Me estaba poniendo una camisa de dormir vieja, señal de que no tenía ganas de atenciones amorosas. Aún me estremecía al pensar en los firmes apretones de mano que Rich, había dado a mis padres, con la misma familiaridad que empleaba con sus nuevos y nerviosos clientes. «Linda, Tim», les dijo. «Estoy seguro de que volveremos a vemos pronto.» Mis padres se llaman Lindo y Tin Jong, y nadie, excepto unos pocos viejos amigos de la familia, les llama jamás por su nombre de pila.
– Dime, ¿cómo reaccionó cuando se lo dijiste?
Supe que se refería a nuestro matrimonio. Anteriormente le había dicho a Rich que primero hablaría con mi madre y dejaría que ella le diera la noticia a mi padre.
– No he tenido ocasión de decírselo -repliqué.
Y era cierto. ¿Cómo podría haberle dicho a mi madre que íbamos a casarnos si cada vez que estábamos a solas ella comentaba cuánto vino caro le gustaba beber a Rich, o lo pálido y enfermizo que parecía, o lo triste que estaba Shoshana?
Rich me sonrió.
– ¿Tanto cuesta decirles: «Mamá, papá, voy a casarme»?

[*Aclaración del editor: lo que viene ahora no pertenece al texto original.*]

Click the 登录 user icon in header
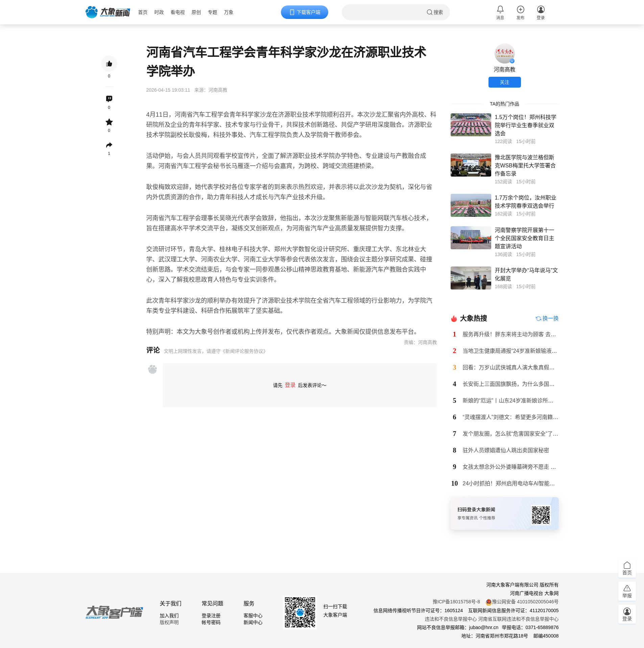The image size is (644, 648). [541, 10]
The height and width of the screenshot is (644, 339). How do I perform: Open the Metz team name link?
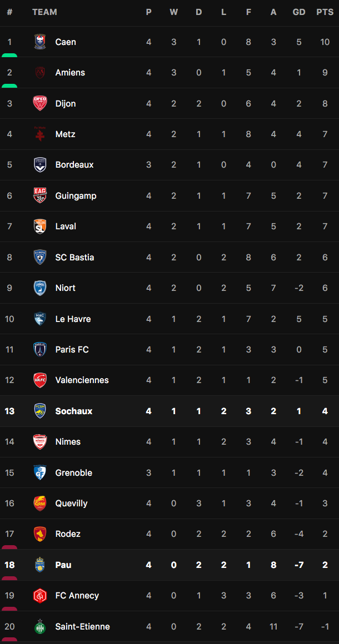click(x=65, y=134)
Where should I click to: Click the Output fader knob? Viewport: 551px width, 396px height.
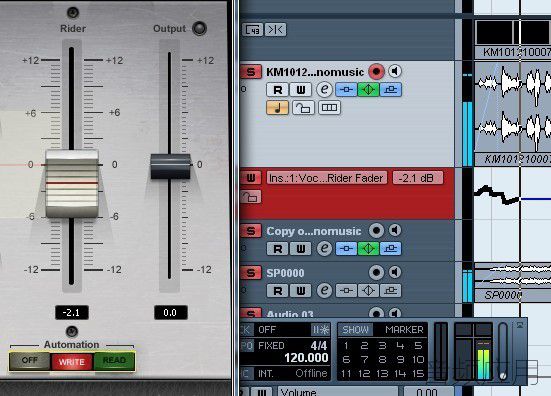[x=171, y=167]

– No lo entiendes. No puedes comprender a mi madre.
Rich meneó la cabeza.
– ¡Uf! En eso tienes razón. Habla un inglés tan malo… ¿Sabes? Cuando hablaba de ese tipo muerto que sale en Dinastía, creí que se refería a algo que sucedió en China hace mucho tiempo.
***
Aquella noche, después de la cena, permanecí despierta en la cama, tensa. Sentía una profunda decepción por el último fracaso, empeorada por el hecho de que Rich no parecía darse cuenta de nada. Era tan patético… Me sobresalté al repetir esas palabras. ¡Tan patético! Mi madre volvía a influir en mí, me hacía ver negro donde antes veía blanco. En sus manos era siempre un peón, sólo podía huir, mientras que ella era la reina, capaz de moverse en todas las direcciones, implacable en su persecución, capaz de descubrir mis puntos débiles.
Me desperté tarde, con los dientes apretados y los nervios de punta. Rich ya se había levantado y duchado, y estaba leyendo el periódico dominical.
– Buenos días, muñeca -me dijo entre los crujidos que hacía al masticar copos de maíz.
Me puse el chándal y los zapatos de correr, salí de casa, subí al coche y me dirigí al piso de mis padres.
Marlene estaba en lo cierto. Tenía que decirle a mi madre… que sabía lo que estaba haciendo, no se me ocultaban sus tretas para que me sintiera desdichada. Cuando llegué a la casa había acumulado suficiente ira para detener un millar de cuchillos lanzados contra mí.
Mi padre abrió la puerta y pareció sorprenderse al verme.
– ¿Dónde está mamá? -le pregunté, procurando ocultar mi agitación. El señaló la sala, al fondo.
La encontré profundamente dormida en el sofá, con la cabeza apoyada en un pequeño tapete blanco bordado. Tenía la boca abierta y todas las arrugas de su rostro se habían esfumado. Con esa suavidad de la cara parecía una muchacha frágil, cándida e inocente. Un brazo le colgaba límpido al lado del sofá, el pecho estaba quieto, toda su fuerza había desaparecido. No tenía armas ni estaba rodeada de demonios. Parecía impotente, derrotada.
Entonces se apoderó de mí el temor de que tuviera aquel aspecto porque era cadáver, que hubiera muerto mientras yo tenía pensamientos terribles acerca de ella. Había deseado apartarla de mi vida y ella accedió, saliendo de su cuerpo para huir de mi odio intenso.
– ¡Mamá! -grité-. ¡Mamá! -Se me quebró la voz y empecé a llorar.
Ella abrió los ojos lentamente y movió las manos.